In bison, the bacteria is concentrated in the lymph nodes, reproductive organs, and the udder. However, cooking thoroughly destroys any bacteria present in the meat, making it safe to eat.

Bison Meat Handling Tips to Minimize Risks of Disease:

  1. Stay Informed – Always consider every bison potentially infected as about 50% of tested bison have shown exposure to brucellosis.
  2. Safety First – When dressing carcasses or handling viscera, wear protective gloves.
  3. Handle With Care – Minimize contact with fluids, brain, spinal tissues, milk, or reproductive tracts.
  4. Healthy Habits – Avoid touching your face until you’ve properly scrubbed your hands.
  5. Caution Advised – Be extra cautious if you have sores or cuts on your hands.
  6. Safe Choices – It’s best to discard organ meats to be on the safe side.
  7. Clean Practices – And, as always, thoroughly wash your hands and instruments after field dressing or processing.

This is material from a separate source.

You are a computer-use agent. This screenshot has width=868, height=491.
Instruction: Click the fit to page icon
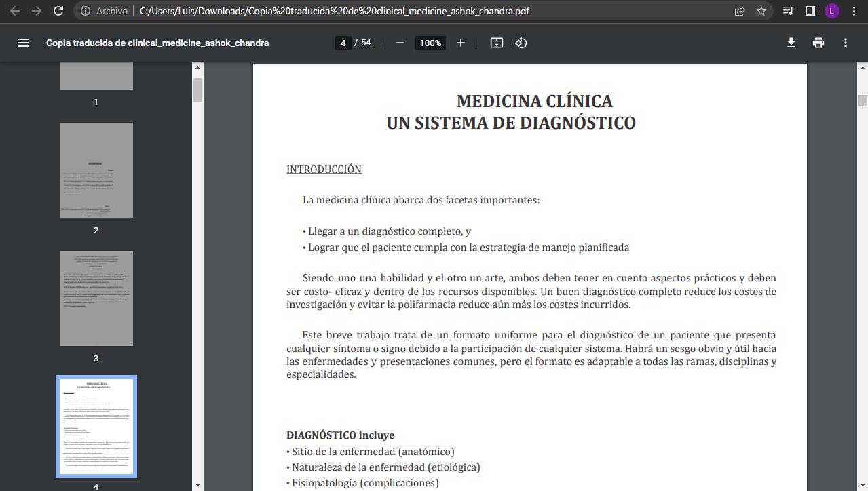pos(497,43)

So, while enjoying the thrill of a Montana bison hunt and savoring its meat is exciting, ensuring your safety by adopting these handling practices is vital.

Montana Buffalo Hunts Final Thoughts

A close up of a few bison herd members grazing in a Montana field

In mastering the wilderness of Montana through a bison hunt, remember that it’s not just about bagging a trophy. This uniquely American adventure is steeped in culture and history, demanding your respect for both nature and the deep-rooted traditions that underpin the hunt.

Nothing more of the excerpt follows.